The results can be summarised using `metaregression_plot` which first requires that the data is processed further with `covariate_regression`. The `comparators` are the treatments to compare against the reference treatment.

```{r covariate_regression}
regression_data <- covariate_regression(fitted_covariate_model, 
                                        configured_data)

metaregression_plot(fitted_covariate_model,
                    configured_data,
                    regression_data,
                    comparators = c("Glucocorticoids",
                                    "Ketamine",
                                    "Gabapentinoids")) |> show_plot()
```

Other outputs are directly equivalent to those produced for with the `bayes_*` functions and the `covariate_*` functions have the same suffixes. Nodesplitting is not currently available for these models.

### Bayesian baseline-risk network meta-regression

Baseline risk adjusts for an approximation of the baseline health of participants in the studies by including the expected outcome in the reference arm as a covariate. This outcome is imputed for studies that did not include the reference treatment.

These models are fitted with bnma but the outputs are converted into a format consistent with gemtc. 
All the functions use the `baseline_*` prefix.

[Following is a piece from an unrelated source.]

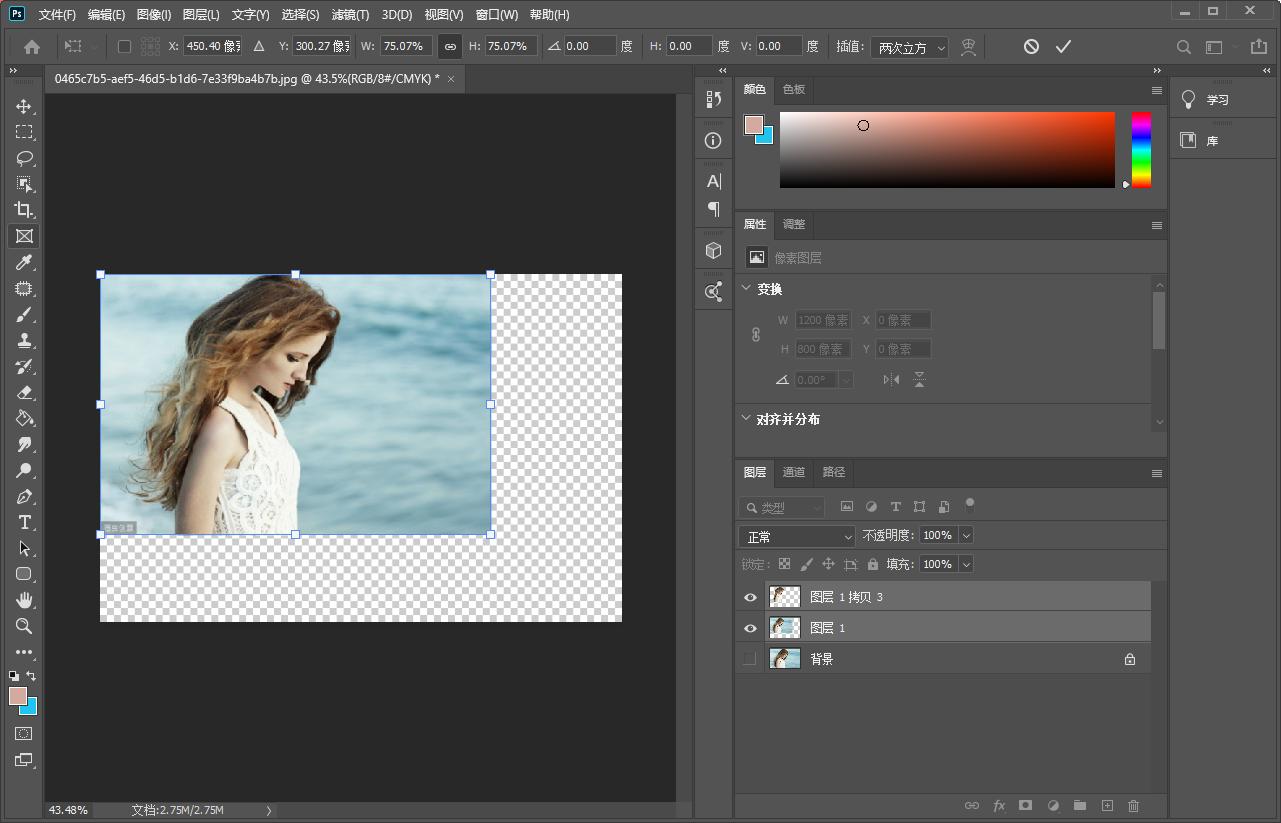This screenshot has height=823, width=1281.
Task: Select the Brush tool
Action: 24,314
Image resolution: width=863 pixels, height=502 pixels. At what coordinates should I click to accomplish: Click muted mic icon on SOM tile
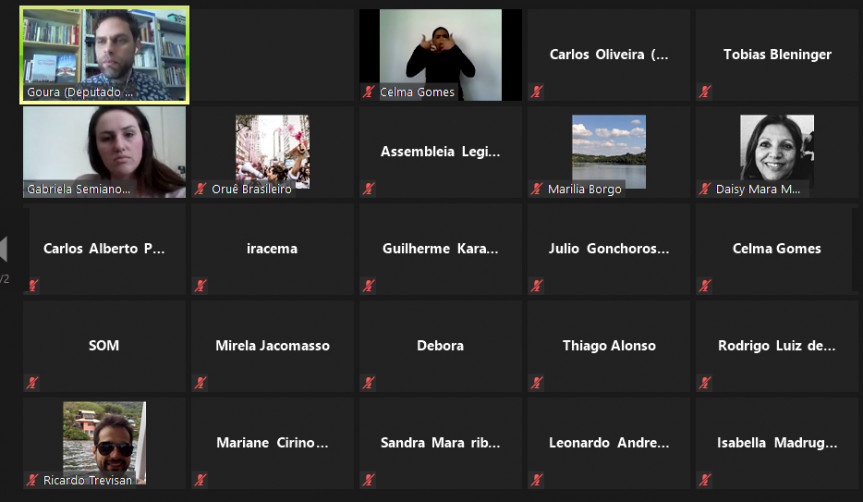tap(32, 383)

The data can be summarised with `baseline_summary`:

```{r baseline_summary}
baseline_summary(configured_data) |> show_plot()
```

Fitting the model with `baseline_model` uses the same syntax as `covariate_model` but no covariate value is specified as this is a property of the dataset. `n_iter`, `max_iter` and `check_iter` are set very low but in actual use should be unspecified so as to use the default values.

```{r baseline_model}
fitted_baseline_model <- baseline_model(configured_data,
                                        regressor_type = "shared",
                                        n_iter = 120,
                                        max_iter = 120,
                                        check_iter = 12)
```

### Exporting to CINeMA

Models fitted in metainsight can be exported into a format that can be uploaded to <a href="https://cinema.med.auth.gr/" target="_blank">CINeMA</a> (Confidence in Network Meta-Analysis). 
Currently, only the frequentist and Bayesian NMA models are supported.

```{r export_cinema}
cinema_project <- export_cinema(configured_data)
writeLines(cinema_project, tempfile(fileext = ".json"))
```

### App data

All the data can be downloaded from the app and advanced users may wish to conduct further analyses. 
This section describes the structure and where important objects can be found.
The data are saved as an rds file which can be read with `readRDS` and following the convention internal to the app, we name this object `common`:

```{r eval = FALSE}
common <- readRDS("<path to file>")
```

Within this object, data is structured as follows:

- `common$configured_data` contains the configured data
- `common$subsetted_data` contains the configured data but with the selected studies excluded
- Within both of these objects `freq` contains the frequentist analyses, with `freq$netmeta` containing the results from `netmeta::netmeta` and `pairwise` containing the results from `meta::pairwise`.
- The other models are stored as separate objects in `common` and follow a consistent pattern where `_all` refers to models made fitted to `configured_data` and `_sub` refers to models fitted to `subsetted_data`: 
  - `bayes_model_all`
  - `bayes_model_sub`
  - `bayes_nodesplit_all`
  - `bayes_nodesplit_sub`
  - `covariate_model_all`
  - `covariate_model_sub`
  - `baseline_model_all`
  - `baseline_model_sub`
  
Other objects are also stored and you can see the full list using `names(common)`.